Entries pointing to words and elements
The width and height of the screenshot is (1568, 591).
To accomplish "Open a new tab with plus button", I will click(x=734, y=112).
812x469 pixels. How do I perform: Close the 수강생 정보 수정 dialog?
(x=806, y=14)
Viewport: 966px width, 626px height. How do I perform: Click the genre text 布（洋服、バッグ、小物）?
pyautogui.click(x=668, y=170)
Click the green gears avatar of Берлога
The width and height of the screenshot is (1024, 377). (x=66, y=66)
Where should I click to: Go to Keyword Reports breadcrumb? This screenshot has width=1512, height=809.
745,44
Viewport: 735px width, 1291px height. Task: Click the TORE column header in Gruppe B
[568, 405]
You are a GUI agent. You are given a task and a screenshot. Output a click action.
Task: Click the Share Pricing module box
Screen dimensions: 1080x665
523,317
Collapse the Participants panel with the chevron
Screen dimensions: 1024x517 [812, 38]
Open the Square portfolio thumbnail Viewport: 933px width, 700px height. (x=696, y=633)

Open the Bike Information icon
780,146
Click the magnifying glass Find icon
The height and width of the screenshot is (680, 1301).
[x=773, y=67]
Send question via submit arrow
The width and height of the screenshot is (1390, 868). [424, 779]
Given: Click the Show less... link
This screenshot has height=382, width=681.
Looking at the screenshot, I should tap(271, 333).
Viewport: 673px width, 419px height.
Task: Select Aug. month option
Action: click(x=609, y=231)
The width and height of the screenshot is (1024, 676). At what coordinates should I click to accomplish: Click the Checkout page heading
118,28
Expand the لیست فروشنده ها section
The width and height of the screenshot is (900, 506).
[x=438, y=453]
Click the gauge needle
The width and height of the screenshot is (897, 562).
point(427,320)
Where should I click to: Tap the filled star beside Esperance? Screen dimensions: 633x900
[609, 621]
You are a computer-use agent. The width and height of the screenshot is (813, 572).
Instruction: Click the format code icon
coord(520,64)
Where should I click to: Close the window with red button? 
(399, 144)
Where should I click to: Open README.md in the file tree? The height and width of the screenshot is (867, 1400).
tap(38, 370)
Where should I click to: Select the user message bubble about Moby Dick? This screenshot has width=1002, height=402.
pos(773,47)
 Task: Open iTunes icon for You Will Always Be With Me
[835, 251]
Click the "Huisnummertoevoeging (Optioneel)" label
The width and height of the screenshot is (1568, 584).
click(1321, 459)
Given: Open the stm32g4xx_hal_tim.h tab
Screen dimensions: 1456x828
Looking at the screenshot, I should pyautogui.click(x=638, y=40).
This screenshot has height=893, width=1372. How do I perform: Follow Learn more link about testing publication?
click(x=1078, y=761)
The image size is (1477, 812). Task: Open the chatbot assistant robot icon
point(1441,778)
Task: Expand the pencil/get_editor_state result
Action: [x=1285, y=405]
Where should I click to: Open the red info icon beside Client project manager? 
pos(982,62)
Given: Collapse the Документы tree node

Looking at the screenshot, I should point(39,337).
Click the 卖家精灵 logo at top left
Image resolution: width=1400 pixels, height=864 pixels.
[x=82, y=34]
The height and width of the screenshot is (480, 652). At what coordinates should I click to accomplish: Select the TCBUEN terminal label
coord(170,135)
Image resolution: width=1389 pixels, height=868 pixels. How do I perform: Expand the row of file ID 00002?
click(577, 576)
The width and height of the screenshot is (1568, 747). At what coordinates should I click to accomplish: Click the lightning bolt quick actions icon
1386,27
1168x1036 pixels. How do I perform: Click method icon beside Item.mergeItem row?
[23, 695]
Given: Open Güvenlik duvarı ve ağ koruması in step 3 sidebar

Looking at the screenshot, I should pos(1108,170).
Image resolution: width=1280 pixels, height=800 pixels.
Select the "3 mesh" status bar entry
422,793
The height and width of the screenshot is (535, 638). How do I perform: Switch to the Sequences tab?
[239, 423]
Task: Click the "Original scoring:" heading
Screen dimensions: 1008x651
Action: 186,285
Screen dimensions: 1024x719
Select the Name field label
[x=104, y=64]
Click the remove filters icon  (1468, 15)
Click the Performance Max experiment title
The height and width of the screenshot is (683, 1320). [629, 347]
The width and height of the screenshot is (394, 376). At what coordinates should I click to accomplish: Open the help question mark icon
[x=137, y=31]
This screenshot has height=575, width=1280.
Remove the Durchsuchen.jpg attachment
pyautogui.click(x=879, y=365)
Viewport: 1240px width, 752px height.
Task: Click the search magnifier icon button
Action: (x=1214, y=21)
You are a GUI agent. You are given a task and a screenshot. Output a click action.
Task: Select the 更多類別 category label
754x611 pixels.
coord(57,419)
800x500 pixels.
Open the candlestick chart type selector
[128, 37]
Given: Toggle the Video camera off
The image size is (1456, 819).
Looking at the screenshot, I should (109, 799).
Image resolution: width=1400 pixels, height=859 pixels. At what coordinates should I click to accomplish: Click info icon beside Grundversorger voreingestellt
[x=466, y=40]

> _Aim_: Write out the items again, changing "At what coordinates should I click to accomplish" to "Which point should I click to complete" everywhere it occurs and leaving everything else untouched.

> _Answer to the task_:
The width and height of the screenshot is (1568, 591).
To accomplish "Open a new tab with plus button", I will click(x=734, y=112).
812x469 pixels. How do I perform: Close the 수강생 정보 수정 dialog?
(x=806, y=14)
Viewport: 966px width, 626px height. How do I perform: Click the genre text 布（洋服、バッグ、小物）?
pyautogui.click(x=668, y=170)
Click the green gears avatar of Берлога
The width and height of the screenshot is (1024, 377). (x=66, y=66)
Where should I click to: Go to Keyword Reports breadcrumb? This screenshot has width=1512, height=809.
745,44
Viewport: 735px width, 1291px height. Task: Click the TORE column header in Gruppe B
[568, 405]
You are a GUI agent. You are given a task and a screenshot. Output a click action.
Task: Click the Share Pricing module box
Screen dimensions: 1080x665
523,317
Collapse the Participants panel with the chevron
Screen dimensions: 1024x517 [812, 38]
Open the Square portfolio thumbnail Viewport: 933px width, 700px height. (x=696, y=633)

Open the Bike Information icon
780,146
Click the magnifying glass Find icon
The height and width of the screenshot is (680, 1301).
[x=773, y=67]
Send question via submit arrow
The width and height of the screenshot is (1390, 868). [424, 779]
Given: Click the Show less... link
This screenshot has height=382, width=681.
Looking at the screenshot, I should tap(271, 333).
Viewport: 673px width, 419px height.
Task: Select Aug. month option
Action: click(x=609, y=231)
The width and height of the screenshot is (1024, 676). Which point should I click to complete: Click the Checkout page heading
118,28
Expand the لیست فروشنده ها section
The width and height of the screenshot is (900, 506).
[x=438, y=453]
Click the gauge needle
The width and height of the screenshot is (897, 562).
point(427,320)
Where should I click to: Tap the filled star beside Esperance? Screen dimensions: 633x900
[609, 621]
You are a computer-use agent. The width and height of the screenshot is (813, 572).
Instruction: Click the format code icon
coord(520,64)
Where should I click to: Close the window with red button? 
(399, 144)
Where should I click to: Open README.md in the file tree? The height and width of the screenshot is (867, 1400).
tap(38, 370)
Where should I click to: Select the user message bubble about Moby Dick? This screenshot has width=1002, height=402.
pos(773,47)
 Task: Open iTunes icon for You Will Always Be With Me
[835, 251]
Click the "Huisnummertoevoeging (Optioneel)" label
The width and height of the screenshot is (1568, 584).
click(1321, 459)
Given: Open the stm32g4xx_hal_tim.h tab
Screen dimensions: 1456x828
Looking at the screenshot, I should pyautogui.click(x=638, y=40).
This screenshot has height=893, width=1372. How do I perform: Follow Learn more link about testing publication?
click(x=1078, y=761)
The image size is (1477, 812). Task: Open the chatbot assistant robot icon
point(1441,778)
Task: Expand the pencil/get_editor_state result
Action: [x=1285, y=405]
Where should I click to: Open the red info icon beside Client project manager? 
pos(982,62)
Given: Collapse the Документы tree node

Looking at the screenshot, I should point(39,337).
Click the 卖家精灵 logo at top left
Image resolution: width=1400 pixels, height=864 pixels.
[x=82, y=34]
The height and width of the screenshot is (480, 652). Which point should I click to complete: Select the TCBUEN terminal label
coord(170,135)
Image resolution: width=1389 pixels, height=868 pixels. How do I perform: Expand the row of file ID 00002?
click(577, 576)
The width and height of the screenshot is (1568, 747). Which point should I click to complete: Click the lightning bolt quick actions icon
1386,27
1168x1036 pixels. How do I perform: Click method icon beside Item.mergeItem row?
[23, 695]
Given: Open Güvenlik duvarı ve ağ koruması in step 3 sidebar

Looking at the screenshot, I should pos(1108,170).
Image resolution: width=1280 pixels, height=800 pixels.
Select the "3 mesh" status bar entry
422,793
The height and width of the screenshot is (535, 638). How do I perform: Switch to the Sequences tab?
[239, 423]
Task: Click the "Original scoring:" heading
Screen dimensions: 1008x651
Action: 186,285
Screen dimensions: 1024x719
Select the Name field label
[x=104, y=64]
Click the remove filters icon  (1468, 15)
Click the Performance Max experiment title
The height and width of the screenshot is (683, 1320). [629, 347]
The width and height of the screenshot is (394, 376). Which point should I click to complete: Open the help question mark icon
[x=137, y=31]
This screenshot has height=575, width=1280.
Remove the Durchsuchen.jpg attachment
pyautogui.click(x=879, y=365)
Viewport: 1240px width, 752px height.
Task: Click the search magnifier icon button
Action: (x=1214, y=21)
You are a GUI agent. You are given a task and a screenshot. Output a click action.
Task: Select the 更多類別 category label
754x611 pixels.
coord(57,419)
800x500 pixels.
Open the candlestick chart type selector
[128, 37]
Given: Toggle the Video camera off
The image size is (1456, 819).
Looking at the screenshot, I should (109, 799).
Image resolution: width=1400 pixels, height=859 pixels. Which point should I click to complete: Click info icon beside Grundversorger voreingestellt
[x=466, y=40]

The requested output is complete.